The sexually charged lesbian drama Concussion comes with a solid premise (one cribbed almost directly from Bunuel’s Belle de Jour), but little sense of focus or any interesting tension. The performances are fine, and there’s a lot to like about the film in individual moments, but the viewer and the story itself are both left wanting overall.
42 year old housewife Abby Ableman (Robin Weigert) has grown increasingly bored with her home life. Her wife Kate (Julie Fain Lawrence) has lost any sexual desire, and Abby seems to think her life has only become about her two kids and her property flipping business in the city. After an encounter with a prostitute she pays for, Abby thinks she can start doing the world’s oldest profession on her own. With the help of her ex-swinger handyman friend (Jonathan Tchaikovsky) and his college aged pimp girlfriend (Emily Kinney), Abby begins servicing clients (all women, usually younger) and starts to both give and receive the affection she so desperately craves to have with her own wife.
First time writer and director Stacie Passon has certainly taken a premise that’s on the right track, but right out of the gate something feels amiss. Diving headlong into the malaise that exists between Abby and Kate makes the former seem selfish and the latter seem shallow. Neither character should feel like a mere sketch since the film hinges on the friction between the two, but outside of feeling like two lines that once intersected that will never meet again, there’s not a heck of a lot to go on. Even their children feel like tokens that are just there to be trotted out whenever Passon has to show a reason for Abby and Kate to still be together in the first place. And it never comes across as a good or valid reason.

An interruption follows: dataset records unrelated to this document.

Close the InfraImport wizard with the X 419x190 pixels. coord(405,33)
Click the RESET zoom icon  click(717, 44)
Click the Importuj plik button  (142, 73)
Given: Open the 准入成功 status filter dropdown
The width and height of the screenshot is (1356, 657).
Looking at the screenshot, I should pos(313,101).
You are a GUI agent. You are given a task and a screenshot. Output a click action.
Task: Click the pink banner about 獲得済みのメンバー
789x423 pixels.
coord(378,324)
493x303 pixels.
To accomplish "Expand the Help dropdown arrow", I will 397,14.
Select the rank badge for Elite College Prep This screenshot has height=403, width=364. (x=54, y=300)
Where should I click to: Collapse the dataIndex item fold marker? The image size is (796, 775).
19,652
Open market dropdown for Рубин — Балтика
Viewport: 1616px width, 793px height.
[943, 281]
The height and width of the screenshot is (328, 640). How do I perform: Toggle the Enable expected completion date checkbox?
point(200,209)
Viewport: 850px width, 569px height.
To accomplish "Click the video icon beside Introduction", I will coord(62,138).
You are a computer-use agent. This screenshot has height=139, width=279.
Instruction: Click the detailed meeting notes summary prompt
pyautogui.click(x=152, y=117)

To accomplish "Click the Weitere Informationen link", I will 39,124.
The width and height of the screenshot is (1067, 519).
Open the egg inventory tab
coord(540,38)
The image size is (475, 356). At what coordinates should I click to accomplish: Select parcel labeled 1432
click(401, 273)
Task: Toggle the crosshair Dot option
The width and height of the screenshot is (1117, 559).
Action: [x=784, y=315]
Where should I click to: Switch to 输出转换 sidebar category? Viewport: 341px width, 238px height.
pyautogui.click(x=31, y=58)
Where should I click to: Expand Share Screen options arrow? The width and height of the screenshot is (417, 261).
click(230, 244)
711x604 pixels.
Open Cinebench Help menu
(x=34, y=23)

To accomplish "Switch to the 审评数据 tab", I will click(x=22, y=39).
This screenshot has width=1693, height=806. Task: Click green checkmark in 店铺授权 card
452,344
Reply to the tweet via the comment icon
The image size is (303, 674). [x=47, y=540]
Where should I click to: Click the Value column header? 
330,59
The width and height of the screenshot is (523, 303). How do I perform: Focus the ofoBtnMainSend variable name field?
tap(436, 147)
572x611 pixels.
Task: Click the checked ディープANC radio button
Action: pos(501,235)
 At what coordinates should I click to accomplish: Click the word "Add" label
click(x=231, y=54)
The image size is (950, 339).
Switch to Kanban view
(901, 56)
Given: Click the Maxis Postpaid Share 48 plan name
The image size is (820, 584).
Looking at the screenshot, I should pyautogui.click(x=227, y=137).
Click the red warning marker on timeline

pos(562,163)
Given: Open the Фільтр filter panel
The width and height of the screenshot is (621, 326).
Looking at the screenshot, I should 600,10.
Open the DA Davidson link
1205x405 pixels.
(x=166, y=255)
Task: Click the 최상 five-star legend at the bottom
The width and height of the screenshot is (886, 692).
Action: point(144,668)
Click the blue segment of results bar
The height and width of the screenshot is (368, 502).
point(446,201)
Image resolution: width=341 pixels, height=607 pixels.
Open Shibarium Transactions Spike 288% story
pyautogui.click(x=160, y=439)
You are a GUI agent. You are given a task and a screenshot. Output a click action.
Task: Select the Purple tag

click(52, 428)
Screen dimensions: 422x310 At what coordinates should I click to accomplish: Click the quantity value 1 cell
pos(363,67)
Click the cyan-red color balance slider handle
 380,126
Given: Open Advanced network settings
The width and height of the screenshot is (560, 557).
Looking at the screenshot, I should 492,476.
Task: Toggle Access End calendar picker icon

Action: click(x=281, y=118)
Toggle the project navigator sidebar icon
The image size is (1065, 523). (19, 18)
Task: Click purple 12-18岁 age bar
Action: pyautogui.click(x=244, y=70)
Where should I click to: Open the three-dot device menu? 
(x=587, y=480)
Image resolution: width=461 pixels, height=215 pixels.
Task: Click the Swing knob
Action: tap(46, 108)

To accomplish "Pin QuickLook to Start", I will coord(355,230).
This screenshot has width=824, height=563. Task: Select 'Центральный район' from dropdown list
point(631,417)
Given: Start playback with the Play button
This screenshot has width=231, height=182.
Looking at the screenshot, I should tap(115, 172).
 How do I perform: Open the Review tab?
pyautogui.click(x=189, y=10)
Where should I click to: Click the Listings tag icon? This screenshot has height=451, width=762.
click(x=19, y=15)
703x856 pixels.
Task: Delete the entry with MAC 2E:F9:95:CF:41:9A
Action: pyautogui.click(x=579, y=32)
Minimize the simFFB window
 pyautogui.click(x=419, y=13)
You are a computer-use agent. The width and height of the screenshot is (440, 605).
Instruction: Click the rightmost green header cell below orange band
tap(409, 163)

It’s very much a choppily paced film, bearing many of the shorthanded marks of an uncertain first time feature filmmaker. Things are more readily explained in montage, moments of supposed tension between the leading couple are purposefully banal instead of ever tipping towards anything of substance, and towards then end there’s a particularly groan worthy and obvious speech about “the illusion of choice” that feels like someone who doesn’t believe the audience will immediately understand the message of the film. I guess the speech does work because the message isn’t very obvious to begin with.
Furthermore, the film’s very title seems to be harkening back to its own opening scene where Abby has been beaned in the head with a ball thrown by her son. The film’s lack of focus in this respect is a bit like a concussion, and the device feels like a bit of tacked on misdirection. The whole premise could just be chalked up to an obvious midlife crisis instead of a plot device that isn’t going to really pan out, and it gives the wrong message for everything else to come. It seems more like an excuse for Abby’s selfishness than a fully formed idea.
But Passon does have a few things going in her favour. Whenever the film isn’t in the city with Abby and her clients, there’s a lot of great subtle humour coming from the dullness and cattiness of the people who are all settling for better lives; only content to constantly drone on and on about the good old days when they were wild and free. Also, the film’s sex feels decidedly workman like, in a bold move that allows almost all of the decidedly non-graphic encounters feel drably like the sex one would likely get when they would just pay someone to get them off. It makes the one moment when Abby has to actually feel something close to affection and desire all the more powerful and poignant in comparison.
That sense of affection comes from the unexpected arrival of a bisexual and equally frustrated housewife from her town, Sam, played wonderfully by Maggie Siff. It’s a relationship that’s better fleshed out than the one between Abby and Kate, which might be the point, but when the film’s ultimate MacGuffin turns out to be more interesting than the central relationship, it’s a sign that things aren’t going very well.
It’s always watchable thanks to Weigert, though. As Abby she strikes the perfect blend of book smarts and shyness throughout, and she lends a lot of depth to the character that doesn’t come across very well in the script. If Passon had given everyone a bit more to do at the start and a bit less to do at the end, there would be some balance to Concussion, but it’s Weigert who’s working harder to right the ship than the director.